Exact reproduction required: print each line of the material below.

══════

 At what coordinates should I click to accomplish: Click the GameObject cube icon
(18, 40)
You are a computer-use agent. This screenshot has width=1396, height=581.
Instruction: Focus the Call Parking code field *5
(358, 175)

══════

_Solution below_
 At what coordinates should I click to accomplish: Click the GameObject cube icon
(18, 40)
You are a computer-use agent. This screenshot has width=1396, height=581.
Instruction: Focus the Call Parking code field *5
(358, 175)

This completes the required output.